::: Sección del documento
Escasez de combustible deja al turismo cubano sin su salvavidas

Redacción

Cuba acaba de recibir un golpe brutal en su ya frágil sector turístico: las principales aerolíneas canadienses están cancelando vuelos a la isla, dejando a miles de turistas varados y sacudiendo la economía que todavía depende en gran medida de este mercado. La escasez de combustible de aviación y los problemas operativos en los aeropuertos cubanos han terminado de complicar la situación, convirtiendo lo que parecía un verano normal para el turismo en un verdadero caos logístico.

El problema es grave porque Canadá no es un mercado cualquiera: es, con mucha diferencia, el mayor emisor de turistas hacia Cuba. Esto significa que cualquier interrupción masiva de vuelos desde ese país no es solo un inconveniente pasajero, sino un golpe directo al bolsillo del régimen y a la estabilidad de hoteles, agencias de viaje y todo el ecosistema turístico de la isla.
::::::
::: Datos para examinar
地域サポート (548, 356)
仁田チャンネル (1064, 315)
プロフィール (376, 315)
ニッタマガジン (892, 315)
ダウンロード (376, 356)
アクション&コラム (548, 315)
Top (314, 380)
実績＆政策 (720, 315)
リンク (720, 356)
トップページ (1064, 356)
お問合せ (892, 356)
::::::
Acciones requeridas =>
1. Reproduce el fragmento del texto sobre el turismo cubano que va de "Escasez de combustible deja" a "verdadero caos logístico.", ambos incluidos.
2. Indica si cada afirmación concuerda con el texto sobre el turismo cubano y responde sí o no, citando literalmente las palabras decisivas: (a) Canadá es el mayor emisor de turistas hacia Cuba; (b) las cancelaciones se atribuyen a una huelga de pilotos; (c) las aerolíneas que cancelan vuelos son estadounidenses.

Respuestas del ejercicio =>
1.
Escasez de combustible deja al turismo cubano sin su salvavidas

Redacción

Cuba acaba de recibir un golpe brutal en su ya frágil sector turístico: las principales aerolíneas canadienses están cancelando vuelos a la isla, dejando a miles de turistas varados y sacudiendo la economía que todavía depende en gran medida de este mercado. La escasez de combustible de aviación y los problemas operativos en los aeropuertos cubanos han terminado de complicar la situación, convirtiendo lo que parecía un verano normal para el turismo en un verdadero caos logístico.

2.
(a) Sí: «es, con mucha diferencia, el mayor emisor de turistas hacia Cuba».
(b) No: «La escasez de combustible de aviación y los problemas operativos en los aeropuertos cubanos han terminado de complicar la situación».
(c) No: «las principales aerolíneas canadienses están cancelando vuelos a la isla».